» **Exercise requirements**
Reproduce the passage on the Pereiaslav Treaty word for word, in full.

It was the very same agreement lauded by Russian President Vladimir Putin as supposed evidence of Ukraine's historical subservience to Moscow in a piece he penned months before launching the full-scale invasion.

What is the story behind the Pereiaslav Treaty, and why does it carry such a different meaning for both nations?

In January 1654, in the town of Pereiaslav in modern-day Ukraine, leaders of the Zaporizhzhian Cossacks pledged allegiance to Muscovite (Russian) Tsar Alexei I in exchange for his protection against the Polish-Lithuanian Commonwealth.

While Soviet and Russian historiography has presented the event as the "reunification of the Rus" and proof of perpetual affinity between the Ukrainian and Russian peoples, Ukrainian historian Serhii Plokhy takes a wholly different view.

The Zaporozhzhian Cossacks. From a private collection. Artist Brandt, Jozef (1841-1915). (Fine Art Images/Heritage Images/Getty Images)

In his book on Ukraine’s history, “The Gates of Europe,” he writes that with the signing of the treaty, “The long and complex history of Russo-Ukrainian relations had begun.”

Pereiaslav's impact has rippled through centuries, representing a very different legacy for both nations.

For Russia, the treaty has played a crucial role in its imperial narratives about the Russo-Ukrainian "historical unity."

Plokhy retorts, however, that rather than a unification of one “Rus nation,” it was the beginning of the shared history of Ukrainians and the Russians, two separate peoples that have, since the fall of Kyivan Rus, evolved in a wholly different political and cultural milieu.

For Ukraine, it was the start of a painful story that ended in Ukraine's subjugation by Moscow. What began as a pragmatic alliance against Poland ended up in Russia completely dissolving the hetmanate a century later.

The Cossacks and the Muscovites

Looking more closely at the world in which the Pereiaslav Treaty, sometimes referred to as the Pereiaslav Council, was born, the narrative about the “reunification” of one people begins to waver.

While both can claim the legacy of the Kyivan Rus, the fate of what we today see as Russia and Ukraine diverged heavily after that medieval polity fell to the Mongol armies.

» **Data provided**
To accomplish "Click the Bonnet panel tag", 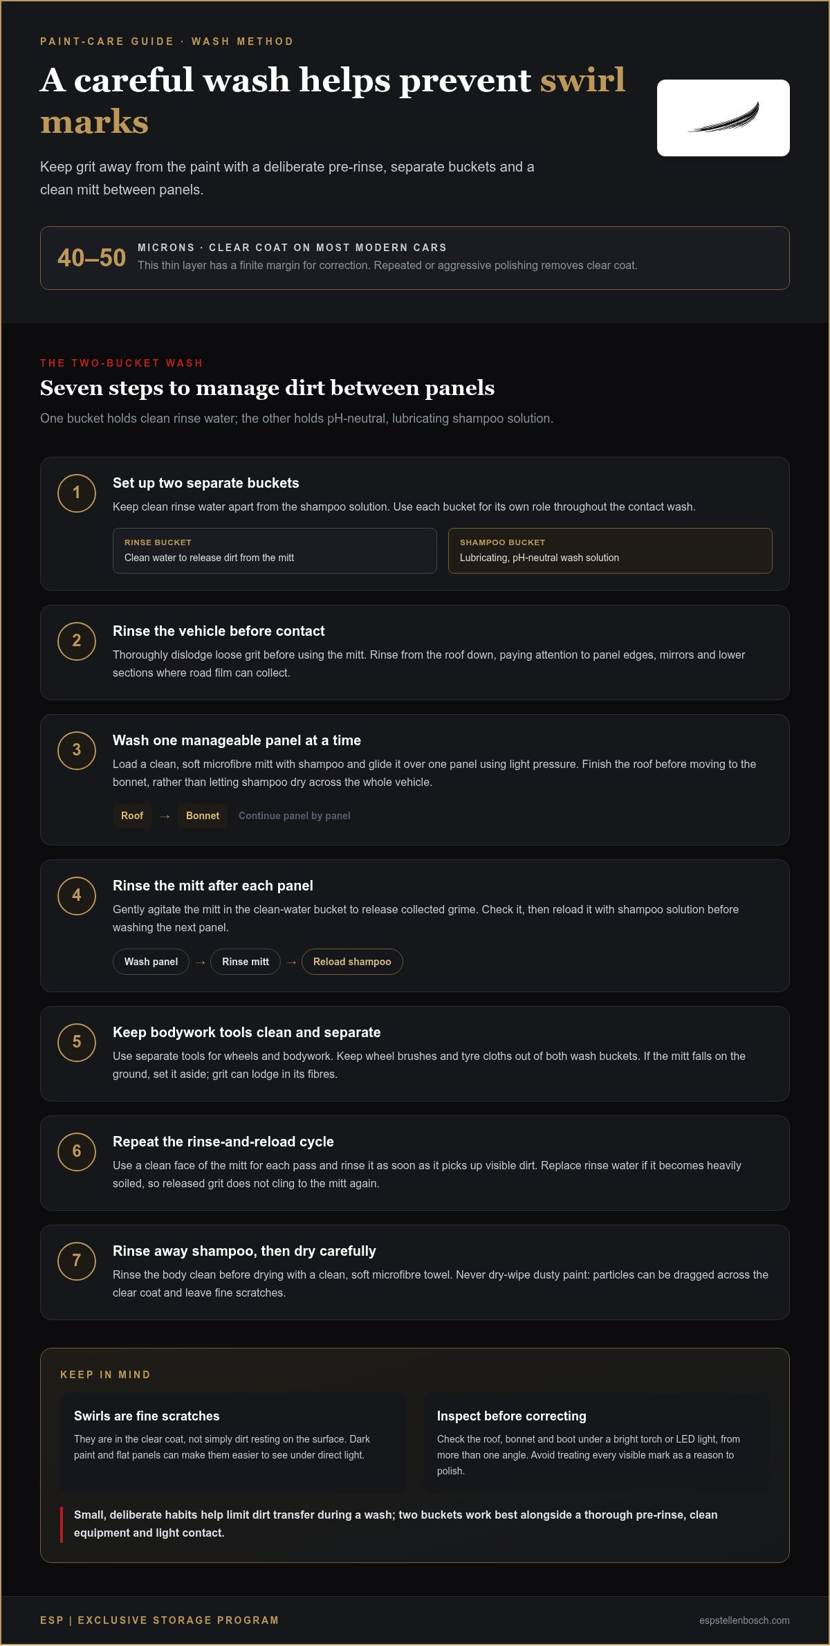I will [203, 816].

» **Solution**
It was the very same agreement lauded by Russian President Vladimir Putin as supposed evidence of Ukraine's historical subservience to Moscow in a piece he penned months before launching the full-scale invasion.

What is the story behind the Pereiaslav Treaty, and why does it carry such a different meaning for both nations?

In January 1654, in the town of Pereiaslav in modern-day Ukraine, leaders of the Zaporizhzhian Cossacks pledged allegiance to Muscovite (Russian) Tsar Alexei I in exchange for his protection against the Polish-Lithuanian Commonwealth.

While Soviet and Russian historiography has presented the event as the "reunification of the Rus" and proof of perpetual affinity between the Ukrainian and Russian peoples, Ukrainian historian Serhii Plokhy takes a wholly different view.

The Zaporozhzhian Cossacks. From a private collection. Artist Brandt, Jozef (1841-1915). (Fine Art Images/Heritage Images/Getty Images)

In his book on Ukraine’s history, “The Gates of Europe,” he writes that with the signing of the treaty, “The long and complex history of Russo-Ukrainian relations had begun.”

Pereiaslav's impact has rippled through centuries, representing a very different legacy for both nations.

For Russia, the treaty has played a crucial role in its imperial narratives about the Russo-Ukrainian "historical unity."

Plokhy retorts, however, that rather than a unification of one “Rus nation,” it was the beginning of the shared history of Ukrainians and the Russians, two separate peoples that have, since the fall of Kyivan Rus, evolved in a wholly different political and cultural milieu.

For Ukraine, it was the start of a painful story that ended in Ukraine's subjugation by Moscow. What began as a pragmatic alliance against Poland ended up in Russia completely dissolving the hetmanate a century later.

The Cossacks and the Muscovites

Looking more closely at the world in which the Pereiaslav Treaty, sometimes referred to as the Pereiaslav Council, was born, the narrative about the “reunification” of one people begins to waver.

While both can claim the legacy of the Kyivan Rus, the fate of what we today see as Russia and Ukraine diverged heavily after that medieval polity fell to the Mongol armies.